Import_vcf error: empty integer field

Thanks so much for supporting such a great tool. I am running into an issue trying to import multiple VCF shards from Sentieon’s implementation of GATK. Some of the shards import without issue. For others, there is an error thrown for single lines (complex indels):

mt = hl.import_vcf(in_path + ‘GVCFtyper-shard_2.vcf’,
header_file=‘s3://path/GVCFtyper.string.headers’,
reference_genome=‘GRCh38’, array_elements_required=False, skip_invalid_loci=True)

hail.utils.java.FatalError: HailException: GVCFtyper-shard_2.vcf:column 381286: empty integer field
… 0,0,0,0,0,0,0,0,0,0,0,0,0:18:99:.:. :.:.:.:.:. 0/1:8,6,0,0,0,0,0,0,0,0,0 …
^
offending line: chr1 25819429 . TGAGAGAGA AGAGAGAGA,TGAGAGAGAGAGAGAGAGA,TGAG…
see the Hail log for the full offending line

When I manually remove this line from the VCF, the file can be imported successfully, but this solution is slow and not scalable. Is there a better way to skip such lines and force import? Any insights would be greatly appreciated!

what is the carat pointing to?

It is pointing to the space in the middle of this part of the line “,0:18:99:.:. :.:.:.:.:.”

Sorry, actually pointing to the colon after the space.

aha.

This seems like an invalid VCF to me – a FORMAT field can’t start with :. This is feedback you should give to Sentieon for sure! In the meantime, I don’t know of a way to ignore lines with bad data like this. Do you see it frequently?
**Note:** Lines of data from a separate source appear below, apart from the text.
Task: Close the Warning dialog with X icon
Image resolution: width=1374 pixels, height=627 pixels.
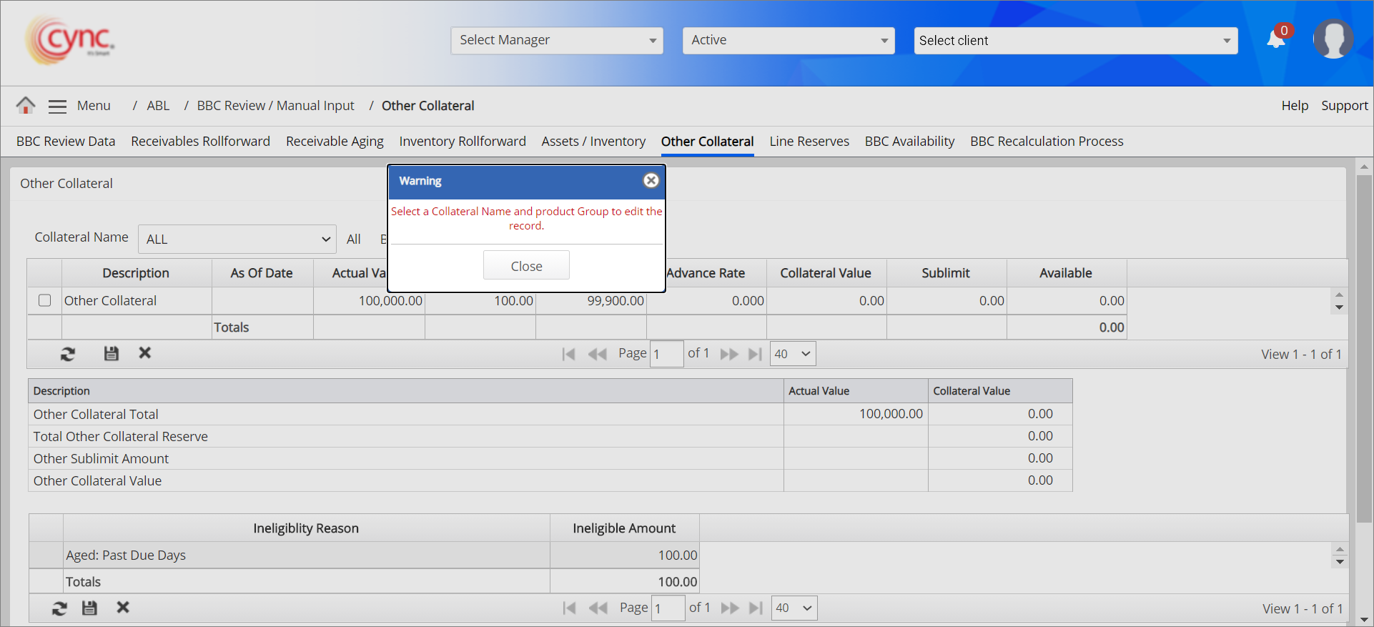Action: coord(651,181)

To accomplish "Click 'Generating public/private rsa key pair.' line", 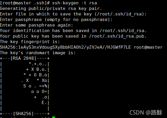I will (51, 9).
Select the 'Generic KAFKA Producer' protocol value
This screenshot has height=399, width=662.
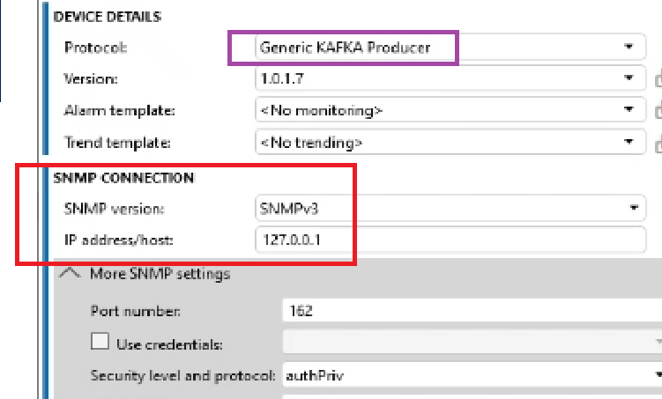click(x=345, y=48)
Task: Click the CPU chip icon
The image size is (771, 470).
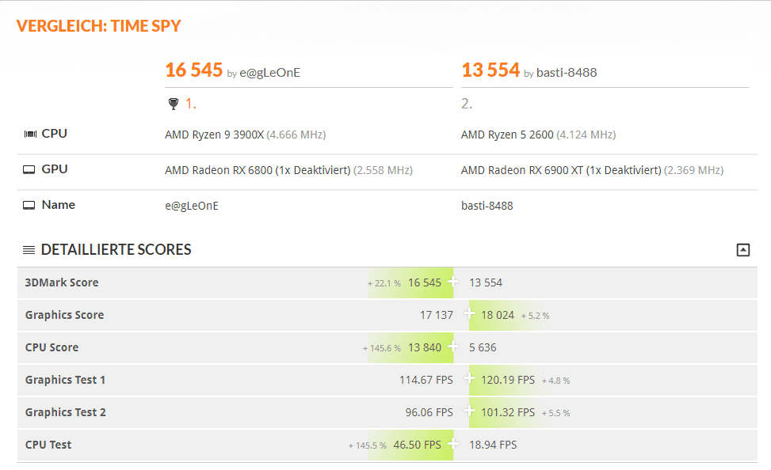Action: coord(29,134)
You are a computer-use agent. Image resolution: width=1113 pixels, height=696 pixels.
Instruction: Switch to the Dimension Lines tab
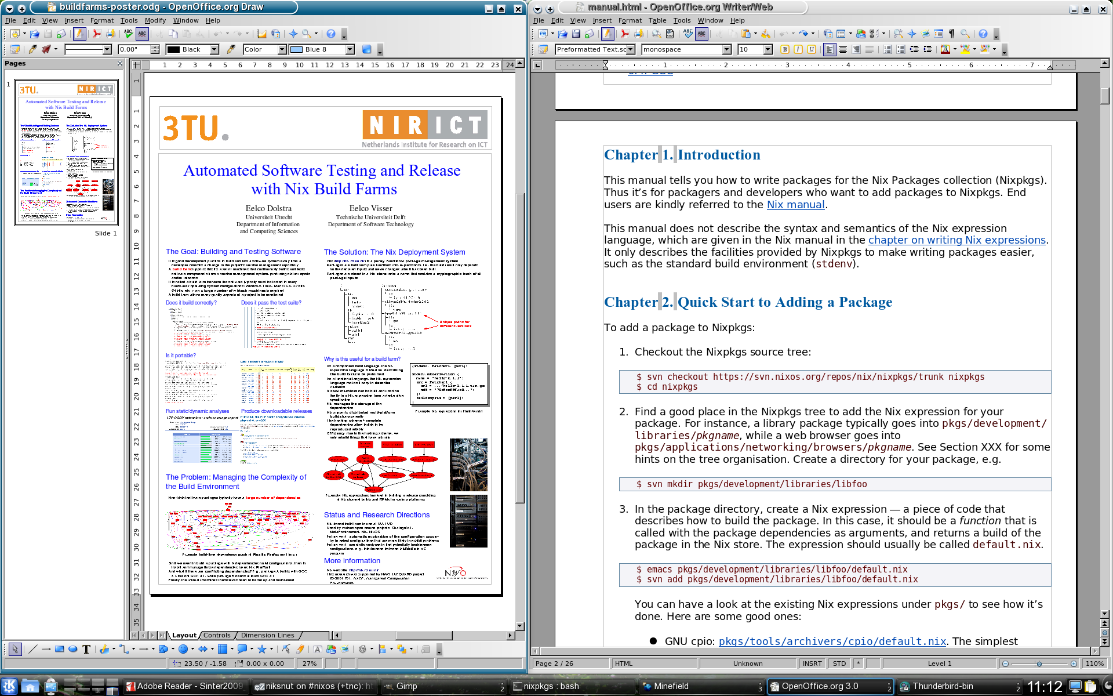(x=267, y=635)
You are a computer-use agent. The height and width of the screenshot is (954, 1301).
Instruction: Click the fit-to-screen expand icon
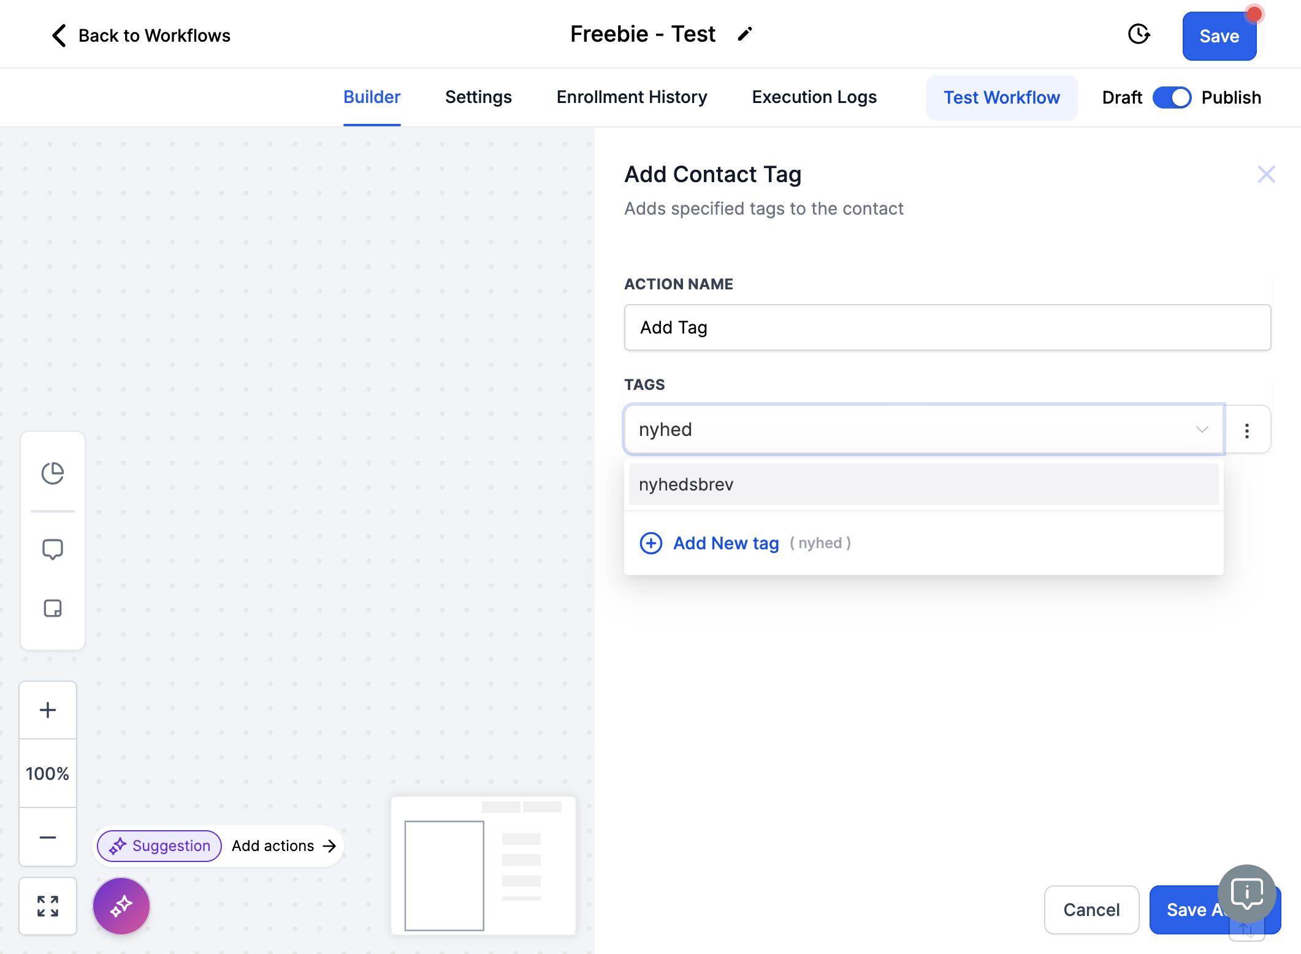click(x=48, y=906)
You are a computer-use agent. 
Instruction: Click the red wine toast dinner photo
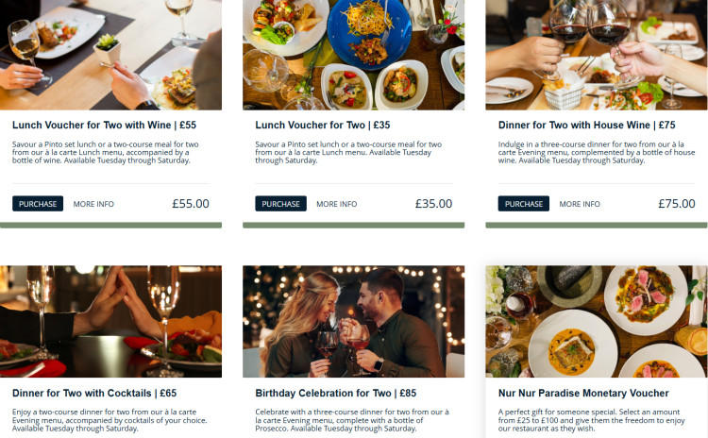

Ah, thanks so much. I’ll definitely pass this along to Sentieon. This happened twice in the file attempted here, and I have a test running on 100 shards to see how frequently it appears. I’ll keep you posted.

Thanks! Sorry about the inconvenience.

If you have those specific patterns, when variant information does not apply to a specific sample, you can temporarily fix it with sed and regular expressions to substitute "." for 0, since Hail matches the data types declared in the header. Bcftools generates similar outputs. It’s a dirty trick but it does the job. Just be careful not to overwrite your actual data.

Quick update: the Sentieon team reports that this bug was fixed in a more recent version of the software and suggests two solutions: sed to replace ‘\t:’ with ‘\t./.:’ (diploids) or using bcftools view to fill 0s into missing genotypes (along the lines of cdeniz’s solutions). We’re using the former and haven’t tested the latter. Thanks everybody for your time!